Karl became friends with Jim Knox, who was unhappy with the income his own firm’s list was producing. They decided to start Computer Directions Corp., a company that would market mailing lists the way independent space reps market advertising space in newspapers and magazines. It would differ from the Ed Burnett approach in than it would be a standalone company, not in any way associated with a list broker, compiler or reseller.

Joining them in this endeavor was Robin Black, a list brokerage account executive at Names Unlimited. He left his position there to head up CDC. The partners included Karl, Al Raskin, Knox and Manny Piller, who had hired Knox at Alexander Sales after meeting him at a cocktail party at the Gramercy Park Hotel. The first clients were Greenland Studios, Tiburon Vintners, Ladies Home Journal, Columbia House, U.S. Sales, and many others blue-chip accounts of the day.

Walter Karl’s involvement with this new company was a secret (as was Raskin’s), and with good reason. CDC had to deal to gain the trust of all the brokers in the marketplace. Any company owned by a competitive brokerage firm would have doomed it from the start.

The biggest challenge was deciding how much to charge for these new services (which involved spending more money on sales and promotion than Ed Burnett had ever anticipated).

Could they charge an additional 20% on top of the 20% the brokers were already getting? Hardly. No list owner wanted to give away 40% of his rental dollars. Could they charge 15%, the fee advertising agencies were getting? Same answer — 35% was still too much. That left either 5% or 10%. And 5% was out of the question considering all the expenses the list manager would have to incur.

That left 10%, the Ed Burnett formula. Most brokers resisted getting involved in this business. They tried to convince their “broker exclusive” clients to stay in the fold. Some brokers tried it, demanding a higher commission arrangement.

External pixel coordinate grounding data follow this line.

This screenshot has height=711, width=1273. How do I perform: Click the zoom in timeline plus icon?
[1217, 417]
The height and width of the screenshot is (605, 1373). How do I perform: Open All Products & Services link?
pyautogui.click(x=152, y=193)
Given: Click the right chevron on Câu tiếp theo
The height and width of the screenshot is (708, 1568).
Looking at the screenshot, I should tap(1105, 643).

One of these was Steve Millard, founder of Millard Group Inc. He told an audience at a Hundred Million Club luncheon in the early 1970s that it was a money-losing proposition to charge 10% for managing lists. He asserted that he was charging his clients 15% and some as much as 20% for the service.

But Millard, going with the flow, eventually reduced his own fee to what had now become the standard 10%. And he did indeed find a way to make it work.

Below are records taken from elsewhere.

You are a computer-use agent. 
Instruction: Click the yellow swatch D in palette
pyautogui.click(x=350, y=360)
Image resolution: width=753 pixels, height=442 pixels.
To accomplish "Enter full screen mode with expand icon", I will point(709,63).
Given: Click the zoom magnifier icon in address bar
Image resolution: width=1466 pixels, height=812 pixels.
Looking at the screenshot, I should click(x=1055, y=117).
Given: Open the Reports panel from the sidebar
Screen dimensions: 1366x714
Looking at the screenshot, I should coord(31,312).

And how did they get list owners to go along? Through assurances, guarantees and give-backs if certain goals weren’t met. On paper, all the list manager had to do to equalize the 10% fee was increase the owner’s revenue by about 17%. But good managers were soon producing 50%, 100% and even 200%.

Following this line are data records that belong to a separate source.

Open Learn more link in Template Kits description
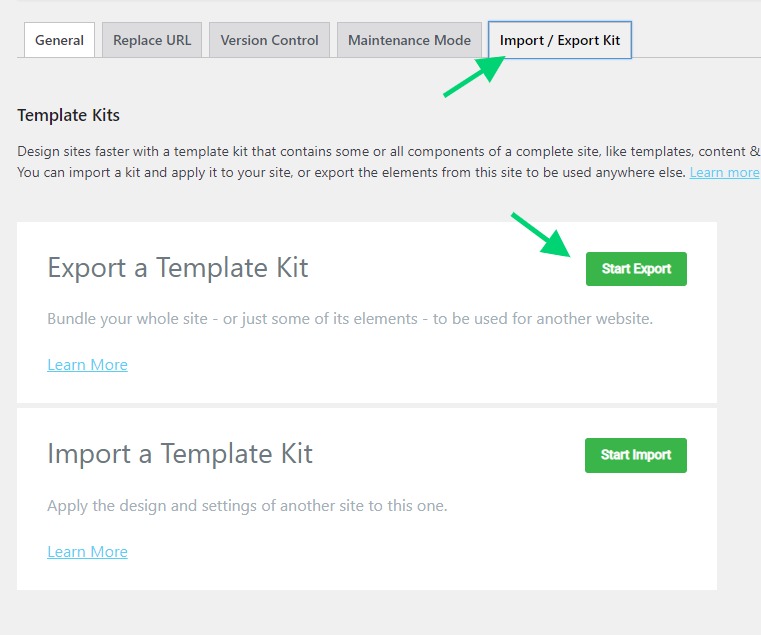 point(725,172)
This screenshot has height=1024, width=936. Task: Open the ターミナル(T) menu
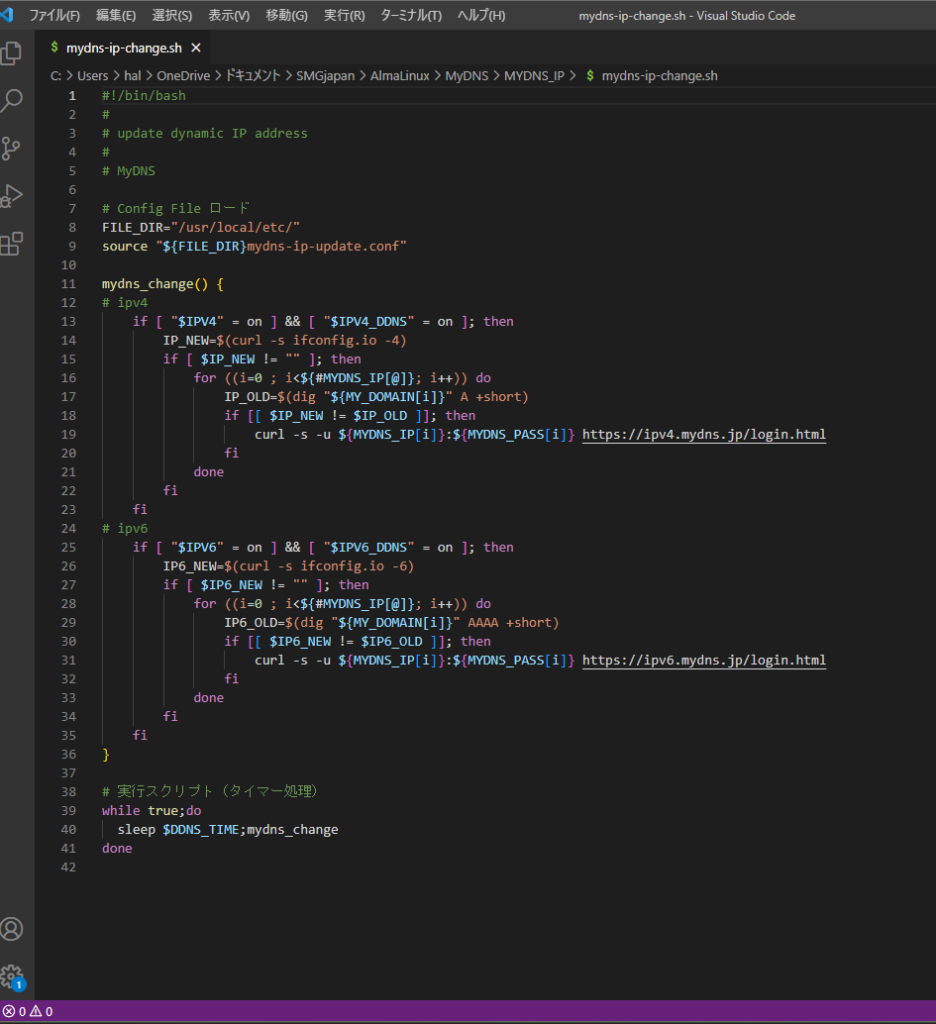coord(411,16)
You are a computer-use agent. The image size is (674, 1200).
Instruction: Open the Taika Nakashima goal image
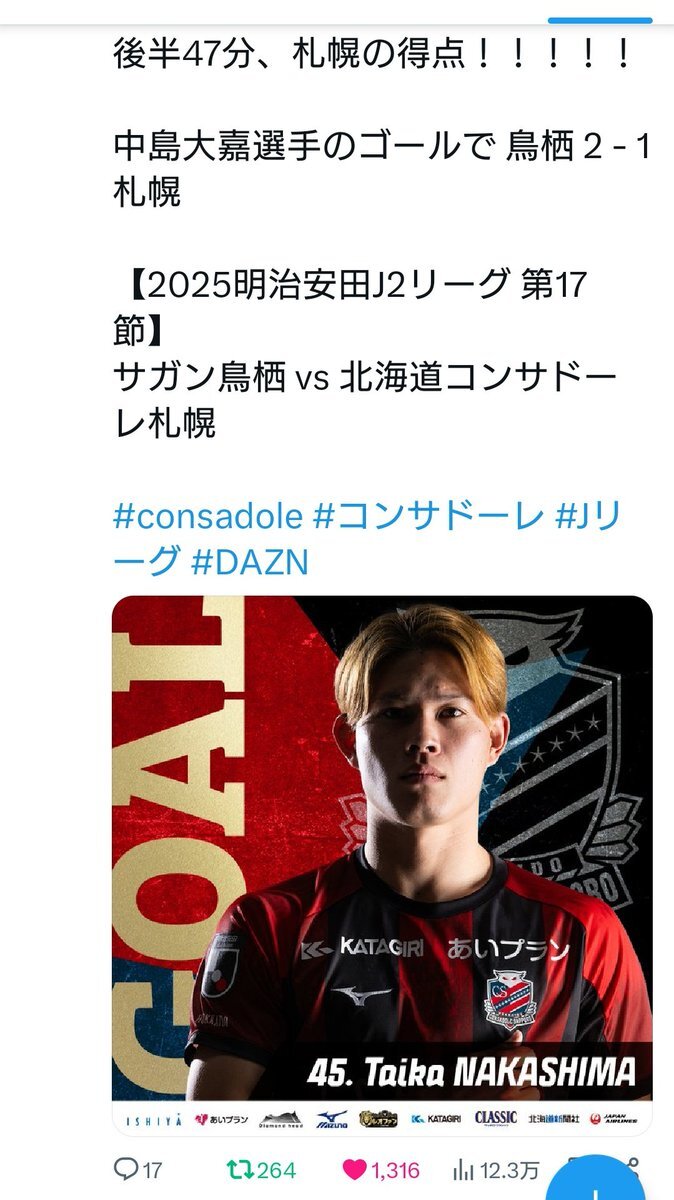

Meanwhile, CDC kept growing. Charles Michel, whose background was in computer sciences, joined the firm as a partner and started its computer service bureau, and began offering list maintenance and merge/purge services. Doug Flynn from Names Unlimited came on board as a “super salesman.”

Dave Florence was another visionary who deserves credit. In 1967, he started List Management Inc. while still working as a salesman at National Business Lists. Two years later, Florence left NBL to start his own list brokerage called Direct Media, later acquiring LMI. LMI remained a separate company until the late 1970s, when Florence folded it into Direct Media and formed a division called Direct Media List Management. It flourishes to this day.

Oddly, there were only three significant, truly independent list managers in all this time: CDC, LMI and Woodruff-Stevens & Associates Inc. The latter firm started in business in 1972. CDC and Woodruff-Stevens, though successful in their own right, decided to merge in 1976. It then bought Names Unlimited from Colonial Penn Life Insurance Co. and renamed the business Computer Directions Group.

Yes, the names and faces changed. But the management commission remained steady — at 10%.


Ralph Stevens is a senior vice president with MKTG Services, an affiliate of CBC Cos. Inc.Previously, he was president/CEO of Stevens-Knox & Associates Inc., and president/CEO of Woodruff-Stevens & Associates Inc.